業転問題、元売の回答待つが-増税反対決起大会前には手打ちを-

 ガソリンの業転問題についてエネ庁が元売からヒアリングすることになり、決着を目指すことになるが、落し所はみえていない。ヒアリングの結果は11月13日の自民党・石油流通問題議連の会合に報告されるが、ここで了解がつくことになれば、翌日の14日には石連・全石連の石油増税反対決起大会(キャピトル東急)で手打ちという段取りとなる。
 だが、増税反対と業転問題は、石油業界では関心事であるが、政策問題と商取引とは、全く別問題であり、業転問題を優先して詰めるべきとの意見もある。心情的には元売と販売業者が双方で了解をとりつけて、その後の増税反対決起大会に臨むことが段取りとしては良策となる。
 業転問題については、公取委が元売に対して業転の購入・販売で一定のルール策定を求める改善案を求めているが、元売サイドはこの業転購入を容認するルールづくりには反対をしている。一方、エネ庁は、①特約店が業転を扱っても直ちに取引停止としない、②透明性を確保するため流通証明書(供給ルート)を添付する、などの調整案となる通達を出しており、元売に回答を求めている。

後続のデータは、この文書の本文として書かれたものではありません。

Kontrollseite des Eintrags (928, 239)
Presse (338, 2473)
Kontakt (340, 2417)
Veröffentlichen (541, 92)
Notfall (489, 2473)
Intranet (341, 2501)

 元売が了解しても、販売業者が要望している業転との価格差が縮小されなければ、問題は解決されない。JXはブランド料の1円/リットル引き下げで対応しているが、足元の取引実態からみると価格差は拡大しているため、販売業者がここは我慢して一時休戦ということで手打ちも予想されるが、まずは元売のヒアリングの結果を待つことになる。
 また、元売が12日から実施したガソリン仕切価格の3円40銭~4円/リットル値上げの説明を求めている。今回の仕切価格の改定は、直前の原油価格、為替が変動が少なく、値下がりか、据え置きが見込まれていた状況下での大幅値上げとなった。販売業者も戸惑い、ユーザーからの反発が出たこともあり、元売の説明を求めることになったもの。
 この大幅な仕切価格の値上げを受けて、販売業者も即ユーザー転嫁に取り組んだが、仕切価格の値上がりに比べて業転の値上がりは遅れており、業転との価格差問題を議論している最中に、逆に拡大する状況となっている。この状況が一時的であるのか、時間をかけてみないとハッキリしない。いずれは業転か仕切価格のどちらかに収斂することになるが、その際に価格差がどの程度の幅に落ち着くのかがポイントとなる。
 価格差を縮小するために、JXはブランド料を先行して引き下げることで対応している。だが、12日からの仕切価格の大幅値上げで、業転との価格差が拡大したため、ブランド料の引き下げ分は調整されたことになり、逆に価格差が拡大する結果となっている。
 販売業者は業転の購入を求めているのではなく、本音は業転との価格差をなくすことが要望事項であるため、この点で納得できる状況にならないと決着しない。ブランド料を引き下げ、さらに業転が値上がりすることが理想である。だが、業転が値上がりするには、元売の販売方針の転換、需給タイトの状況が必要となるなど設備過剰問題まで絡んでくる。業転が20%を占めている現状であり、販売減が続く状況下では、元売が意識してコントロールしないと業転は値上がりしない。